● Work instructions
Return every line of the records that includes the string "This".

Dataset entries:
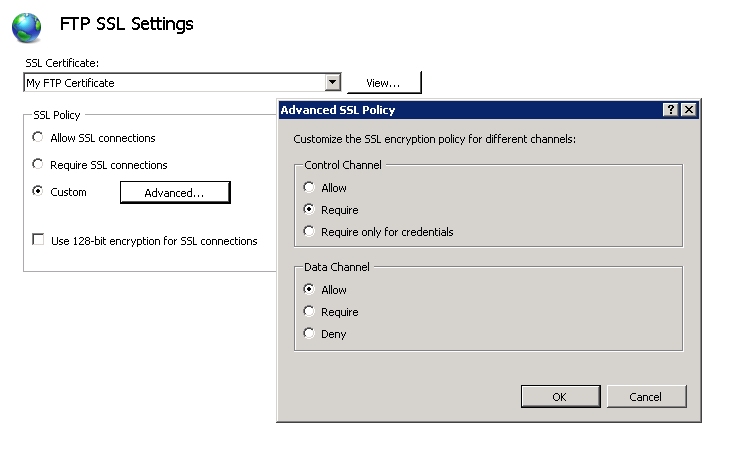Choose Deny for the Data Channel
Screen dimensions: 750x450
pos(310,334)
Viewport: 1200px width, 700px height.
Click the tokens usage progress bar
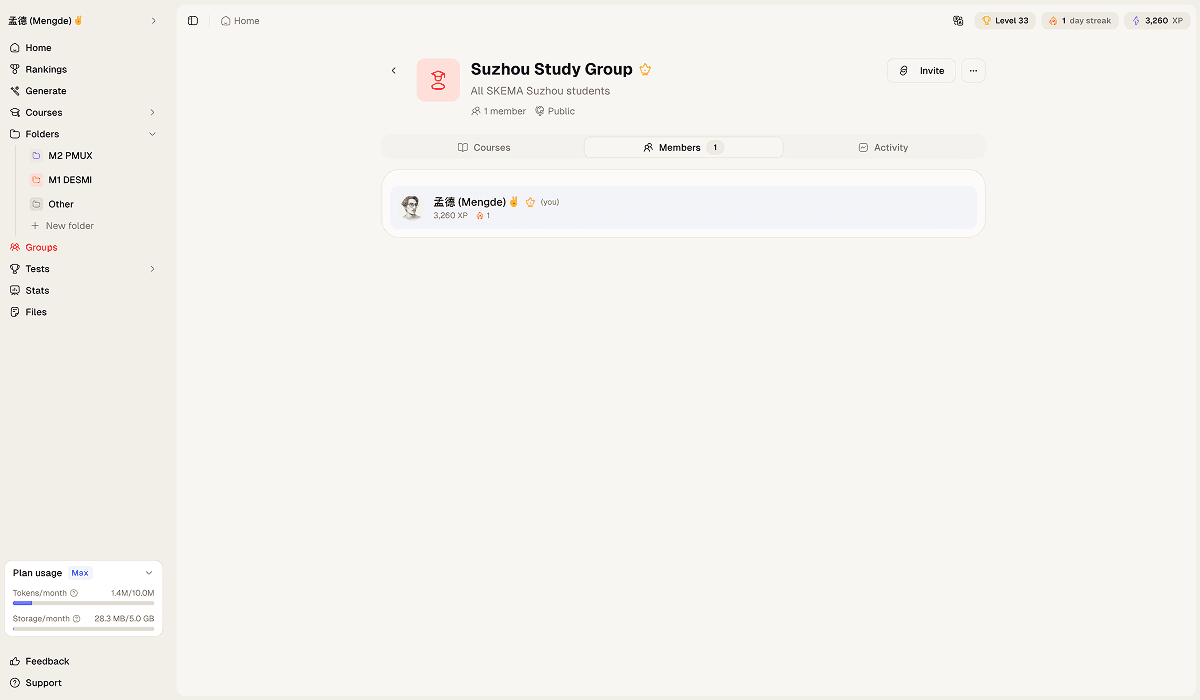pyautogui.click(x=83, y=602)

...

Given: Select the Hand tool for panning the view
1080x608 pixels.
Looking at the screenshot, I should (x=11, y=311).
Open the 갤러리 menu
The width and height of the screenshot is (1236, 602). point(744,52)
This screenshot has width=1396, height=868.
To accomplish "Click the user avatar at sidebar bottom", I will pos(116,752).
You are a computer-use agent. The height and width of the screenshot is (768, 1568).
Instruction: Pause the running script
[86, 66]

...

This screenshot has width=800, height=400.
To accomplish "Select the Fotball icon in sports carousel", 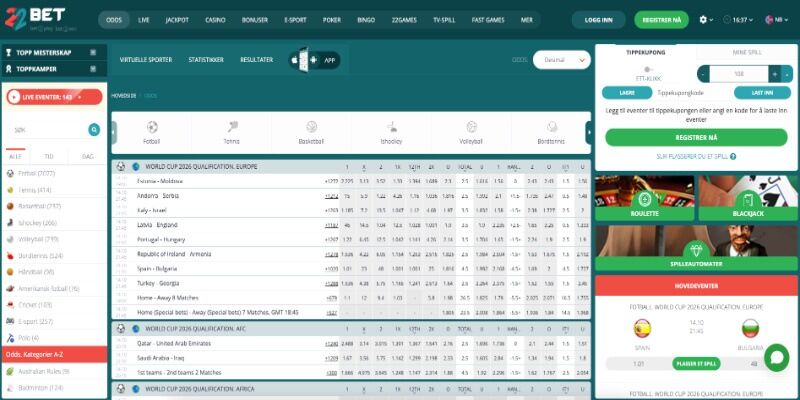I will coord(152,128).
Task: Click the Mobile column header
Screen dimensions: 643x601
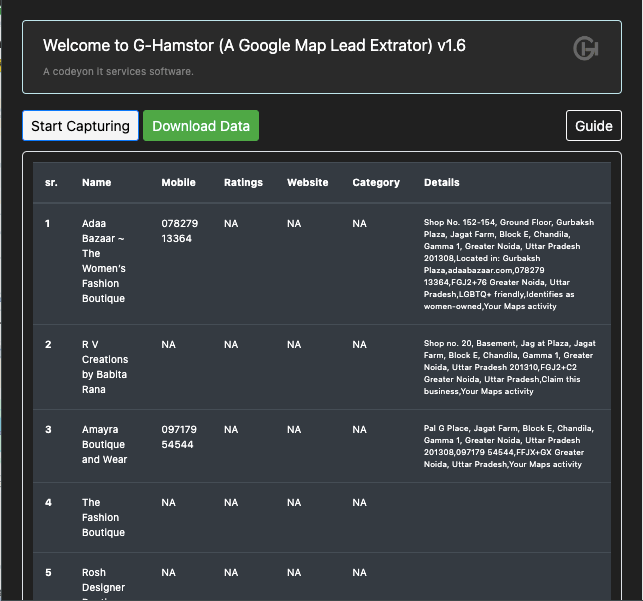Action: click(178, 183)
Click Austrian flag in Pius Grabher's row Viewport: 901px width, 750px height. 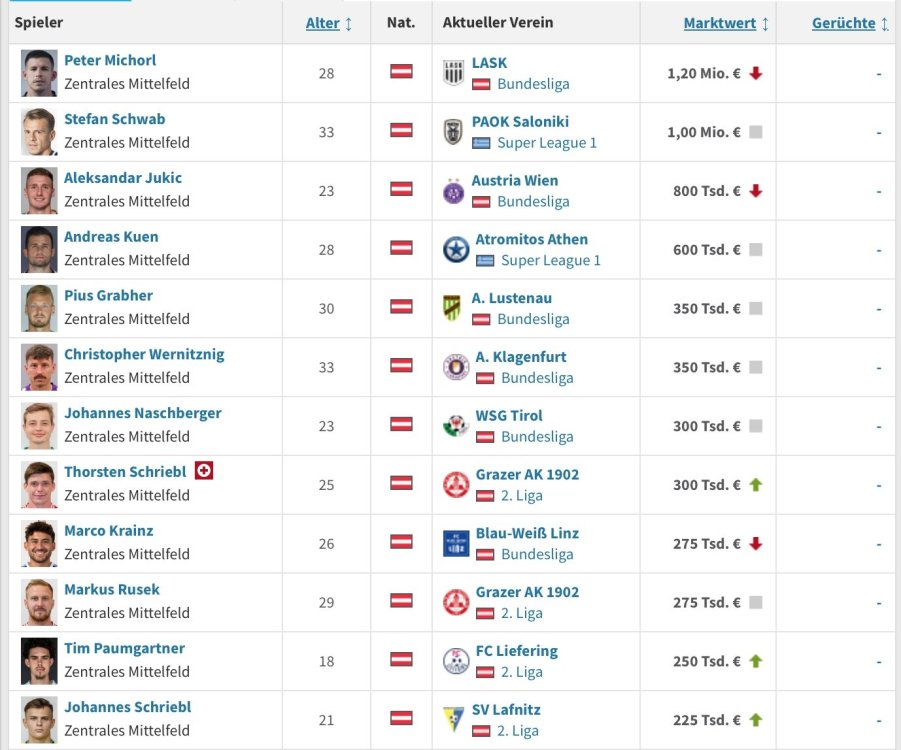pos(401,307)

● Exercise response
This screenshot has width=1396, height=868.
This screenshot has width=800, height=400.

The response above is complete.